Are there ways to make developers pay?
Thriving in Place also addresses the major and longstanding city priority of fixing its current approach to reducing housing loss in the face of new development, which most officials agree doesn’t work.
Even with the record spate of new apartment construction across the city, research confirms that the loss of existing dwellings to new development has only been a minor factor in displacement when compared to rising rents and stagnant incomes, affecting less than 1% of units from 2020 to 2022.
Thriving in Place envisions creating a new community-benefits approach to housing loss and contemplates requiring some developers to replace affordable homes they might tear down.
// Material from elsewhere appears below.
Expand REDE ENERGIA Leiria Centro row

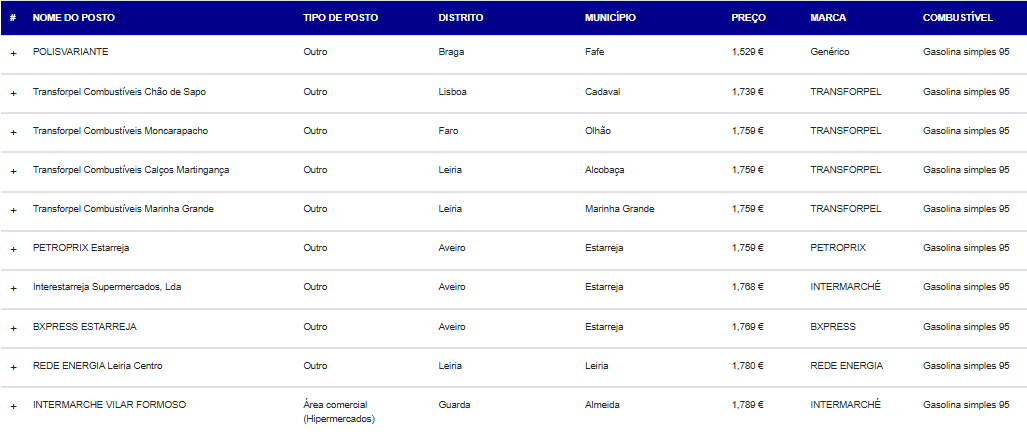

The approach would be crafted, however, under relatively narrow parameters set by state laws protecting property rights.
Developers who would either require zoning changes, creation of planned developments or other city concessions to build their housing projects might, in turn, be required to pay relocation aid to tenants being displaced or to build similarly priced units on-site to replace the dwellings being razed.
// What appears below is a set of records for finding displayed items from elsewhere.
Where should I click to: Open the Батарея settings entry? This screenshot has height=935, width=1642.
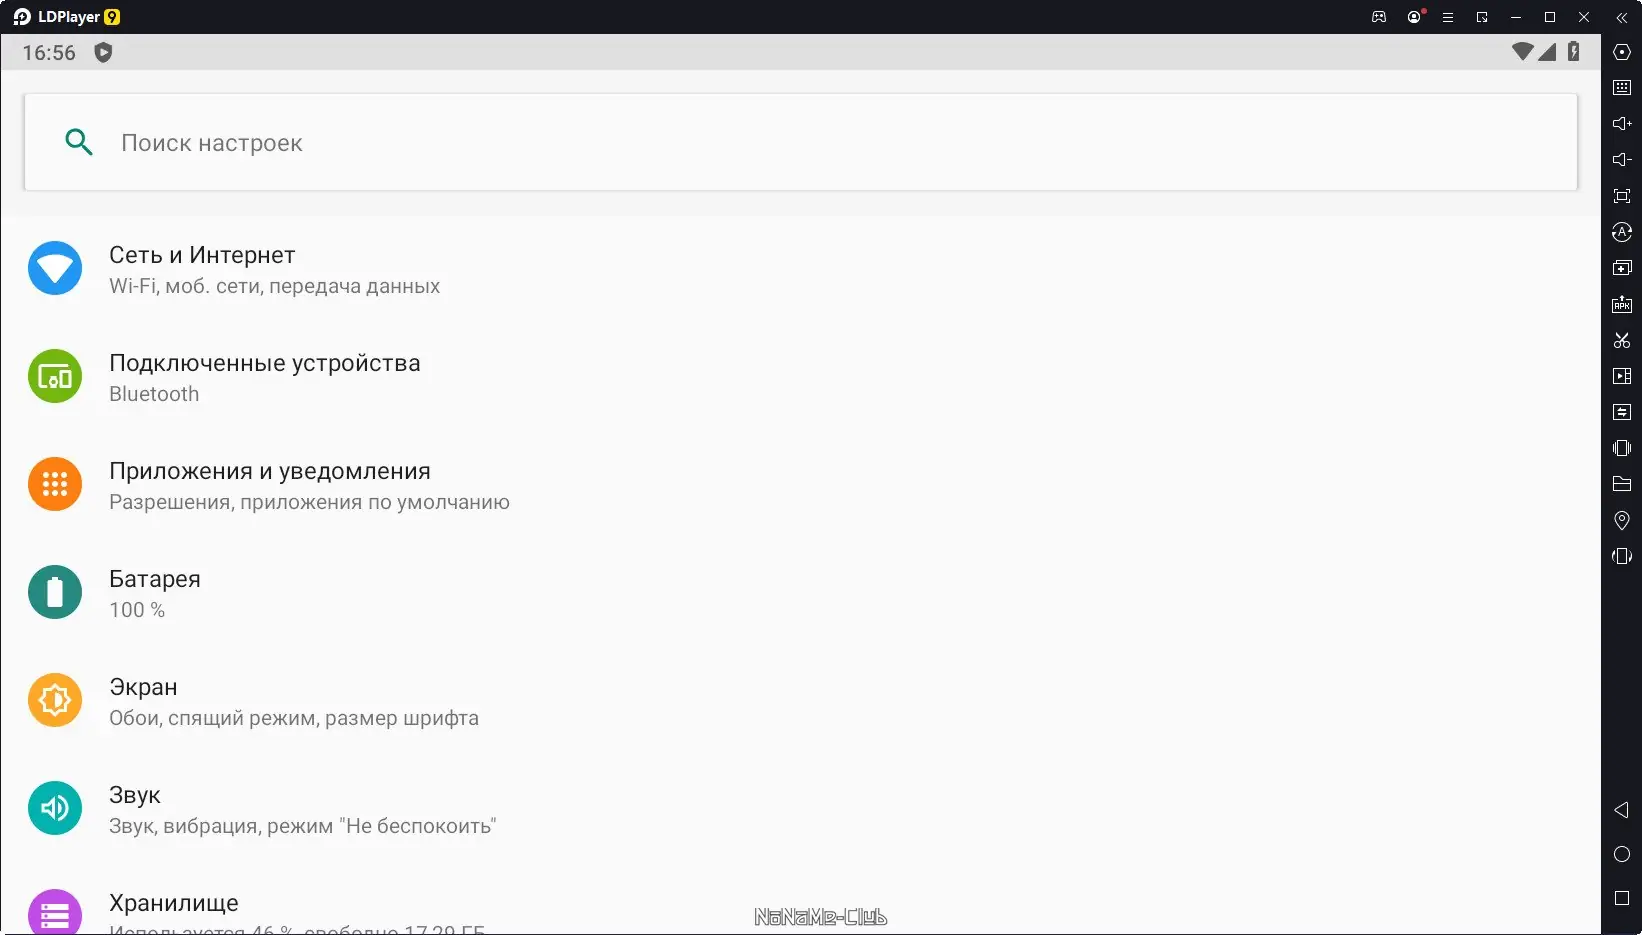pyautogui.click(x=800, y=593)
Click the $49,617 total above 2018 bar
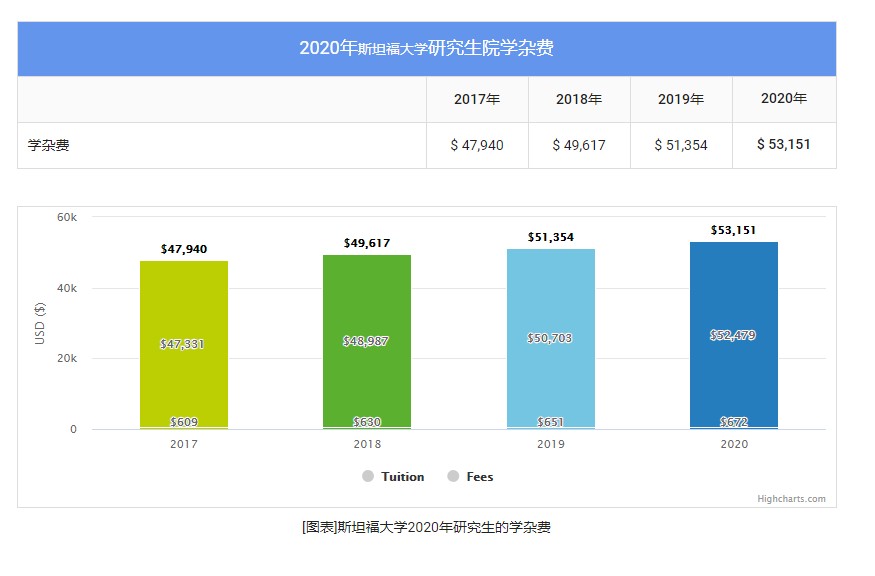 click(366, 243)

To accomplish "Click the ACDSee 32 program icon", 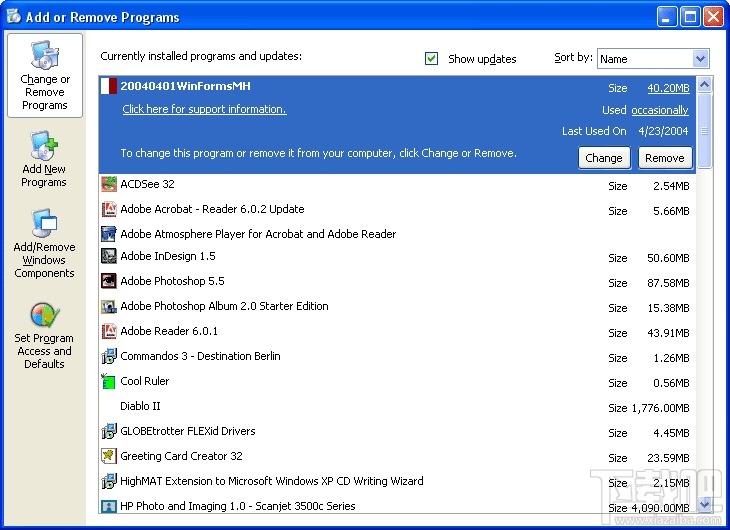I will click(x=109, y=185).
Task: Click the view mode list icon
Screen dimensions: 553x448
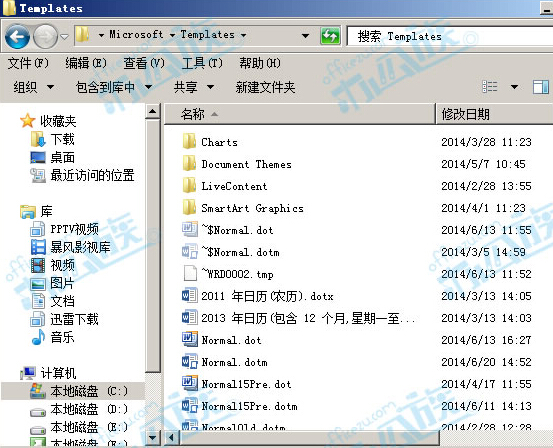Action: pos(490,86)
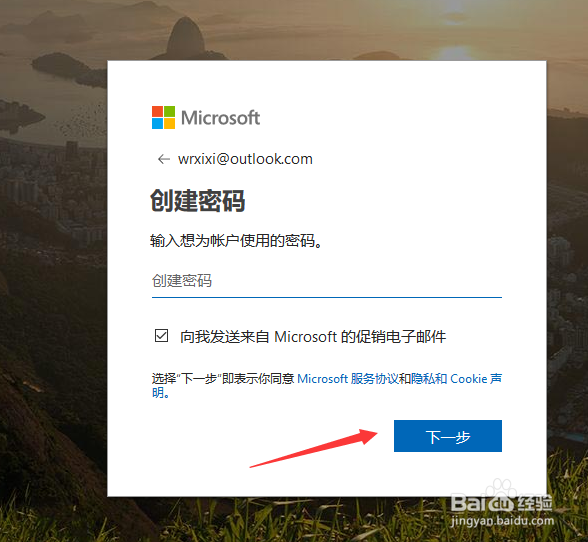Image resolution: width=588 pixels, height=542 pixels.
Task: Click the 明。 wrapped end of privacy link
Action: pos(161,393)
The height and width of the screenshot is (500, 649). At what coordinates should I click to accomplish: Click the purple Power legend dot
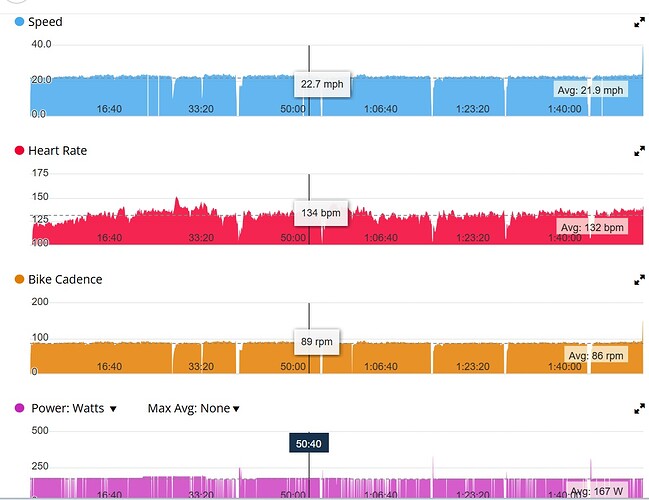coord(19,408)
Or they might also be required to pay a fee in lieu into a housing-loss mitigation fund for each dwelling they eliminate — cash that then would be used to help residents in a variety of ways.
But, under newly revised state laws, developers building their projects “by right” — without needing zoning changes from the city — couldn’t be bound by any of those requirements.
That’s one of several parts of Thriving in Place that also call for city officials to engage with state lawmakers, leaders in other cities and a series of other community partners to press for changes aimed at easing the plight of income-strapped renters.
Mendenhall said she was confident that with the city’s involvement since early 2022 in policy review by the state Commission on Housing Affordability, Salt Lake City can build a working community-benefits approach to improve housing stability and promote more deeply affordable housing.
“Because of our transparency and our sharing of our strategy, we’re not catching anyone off guard. We invite the state to work with us on developing a community-benefit policy, because we want this to last,” she said.
“This is not a political policy. This is about progress on housing that lasts.”